Action item: Copy the records exactly. Include every line.

Dataset entries
....

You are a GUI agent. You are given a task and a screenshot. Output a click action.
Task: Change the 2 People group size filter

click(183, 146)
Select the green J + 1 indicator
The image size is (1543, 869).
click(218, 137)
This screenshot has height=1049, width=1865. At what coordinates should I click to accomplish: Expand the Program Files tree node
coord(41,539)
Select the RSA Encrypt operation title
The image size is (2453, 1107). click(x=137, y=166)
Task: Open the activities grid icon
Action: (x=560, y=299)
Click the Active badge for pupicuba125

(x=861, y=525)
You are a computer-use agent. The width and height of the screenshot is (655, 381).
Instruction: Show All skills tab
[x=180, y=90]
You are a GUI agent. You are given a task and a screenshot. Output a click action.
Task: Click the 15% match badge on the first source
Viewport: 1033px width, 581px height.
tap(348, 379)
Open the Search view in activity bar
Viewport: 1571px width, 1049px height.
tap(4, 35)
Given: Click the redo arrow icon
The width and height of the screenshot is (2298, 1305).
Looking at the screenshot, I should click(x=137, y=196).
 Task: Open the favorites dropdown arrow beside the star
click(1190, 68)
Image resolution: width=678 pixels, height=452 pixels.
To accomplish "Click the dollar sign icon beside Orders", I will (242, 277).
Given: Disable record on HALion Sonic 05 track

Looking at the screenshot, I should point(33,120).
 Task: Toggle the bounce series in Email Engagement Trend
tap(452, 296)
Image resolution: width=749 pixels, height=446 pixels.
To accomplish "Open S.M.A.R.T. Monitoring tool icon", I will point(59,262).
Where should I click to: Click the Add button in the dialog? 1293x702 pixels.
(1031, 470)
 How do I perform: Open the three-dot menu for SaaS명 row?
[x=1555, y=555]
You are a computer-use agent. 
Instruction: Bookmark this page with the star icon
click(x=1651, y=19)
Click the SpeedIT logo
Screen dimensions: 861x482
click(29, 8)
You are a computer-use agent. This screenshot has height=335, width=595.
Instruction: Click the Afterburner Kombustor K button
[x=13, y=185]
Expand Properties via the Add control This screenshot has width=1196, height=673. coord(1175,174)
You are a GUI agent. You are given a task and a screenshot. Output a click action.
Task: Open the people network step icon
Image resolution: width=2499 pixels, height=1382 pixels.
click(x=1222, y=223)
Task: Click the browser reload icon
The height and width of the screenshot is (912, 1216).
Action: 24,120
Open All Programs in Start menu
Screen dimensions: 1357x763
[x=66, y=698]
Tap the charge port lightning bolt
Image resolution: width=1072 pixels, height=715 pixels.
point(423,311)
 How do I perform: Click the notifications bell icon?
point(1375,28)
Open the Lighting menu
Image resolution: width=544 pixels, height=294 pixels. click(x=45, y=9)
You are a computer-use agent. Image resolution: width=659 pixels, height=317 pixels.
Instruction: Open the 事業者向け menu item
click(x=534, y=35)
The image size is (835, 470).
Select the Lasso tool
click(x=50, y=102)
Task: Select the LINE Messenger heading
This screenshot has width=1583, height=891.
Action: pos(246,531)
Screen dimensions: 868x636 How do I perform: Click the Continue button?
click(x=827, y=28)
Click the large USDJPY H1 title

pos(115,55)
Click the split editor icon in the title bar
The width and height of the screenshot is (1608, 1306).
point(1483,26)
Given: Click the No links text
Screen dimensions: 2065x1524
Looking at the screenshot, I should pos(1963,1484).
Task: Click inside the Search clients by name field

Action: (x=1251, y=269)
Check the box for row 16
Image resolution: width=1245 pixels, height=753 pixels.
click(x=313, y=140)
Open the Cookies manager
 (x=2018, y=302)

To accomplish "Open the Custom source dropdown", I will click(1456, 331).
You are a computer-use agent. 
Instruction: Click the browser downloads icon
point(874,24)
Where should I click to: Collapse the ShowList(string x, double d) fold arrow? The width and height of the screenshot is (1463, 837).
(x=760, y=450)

....

Expected output:
You are a GUI agent. You are given a task and a screenshot. Output a click action.
Task: Change the 2 People group size filter

click(183, 146)
Select the green J + 1 indicator
The image size is (1543, 869).
click(218, 137)
This screenshot has height=1049, width=1865. At what coordinates should I click to accomplish: Expand the Program Files tree node
coord(41,539)
Select the RSA Encrypt operation title
The image size is (2453, 1107). click(x=137, y=166)
Task: Open the activities grid icon
Action: (x=560, y=299)
Click the Active badge for pupicuba125

(x=861, y=525)
You are a computer-use agent. The width and height of the screenshot is (655, 381).
Instruction: Show All skills tab
[x=180, y=90]
You are a GUI agent. You are given a task and a screenshot. Output a click action.
Task: Click the 15% match badge on the first source
Viewport: 1033px width, 581px height.
tap(348, 379)
Open the Search view in activity bar
Viewport: 1571px width, 1049px height.
tap(4, 35)
Given: Click the redo arrow icon
The width and height of the screenshot is (2298, 1305).
Looking at the screenshot, I should click(x=137, y=196).
 Task: Open the favorites dropdown arrow beside the star
click(1190, 68)
Image resolution: width=678 pixels, height=452 pixels.
To accomplish "Click the dollar sign icon beside Orders", I will (242, 277).
Given: Disable record on HALion Sonic 05 track

Looking at the screenshot, I should point(33,120).
 Task: Toggle the bounce series in Email Engagement Trend
tap(452, 296)
Image resolution: width=749 pixels, height=446 pixels.
To accomplish "Open S.M.A.R.T. Monitoring tool icon", I will point(59,262).
Where should I click to: Click the Add button in the dialog? 1293x702 pixels.
(1031, 470)
 How do I perform: Open the three-dot menu for SaaS명 row?
[x=1555, y=555]
You are a computer-use agent. 
Instruction: Bookmark this page with the star icon
click(x=1651, y=19)
Click the SpeedIT logo
Screen dimensions: 861x482
click(29, 8)
You are a computer-use agent. This screenshot has height=335, width=595.
Instruction: Click the Afterburner Kombustor K button
[x=13, y=185]
Expand Properties via the Add control This screenshot has width=1196, height=673. coord(1175,174)
You are a GUI agent. You are given a task and a screenshot. Output a click action.
Task: Open the people network step icon
Image resolution: width=2499 pixels, height=1382 pixels.
click(x=1222, y=223)
Task: Click the browser reload icon
The height and width of the screenshot is (912, 1216).
Action: 24,120
Open All Programs in Start menu
Screen dimensions: 1357x763
[x=66, y=698]
Tap the charge port lightning bolt
Image resolution: width=1072 pixels, height=715 pixels.
point(423,311)
 How do I perform: Click the notifications bell icon?
point(1375,28)
Open the Lighting menu
Image resolution: width=544 pixels, height=294 pixels. click(x=45, y=9)
You are a computer-use agent. Image resolution: width=659 pixels, height=317 pixels.
Instruction: Open the 事業者向け menu item
click(x=534, y=35)
The image size is (835, 470).
Select the Lasso tool
click(x=50, y=102)
Task: Select the LINE Messenger heading
This screenshot has width=1583, height=891.
Action: pos(246,531)
Screen dimensions: 868x636 How do I perform: Click the Continue button?
click(x=827, y=28)
Click the large USDJPY H1 title

pos(115,55)
Click the split editor icon in the title bar
The width and height of the screenshot is (1608, 1306).
point(1483,26)
Given: Click the No links text
Screen dimensions: 2065x1524
Looking at the screenshot, I should pos(1963,1484).
Task: Click inside the Search clients by name field

Action: (x=1251, y=269)
Check the box for row 16
Image resolution: width=1245 pixels, height=753 pixels.
click(x=313, y=140)
Open the Cookies manager
 (x=2018, y=302)

To accomplish "Open the Custom source dropdown", I will click(1456, 331).
You are a computer-use agent. 
Instruction: Click the browser downloads icon
point(874,24)
Where should I click to: Collapse the ShowList(string x, double d) fold arrow? The width and height of the screenshot is (1463, 837).
(x=760, y=450)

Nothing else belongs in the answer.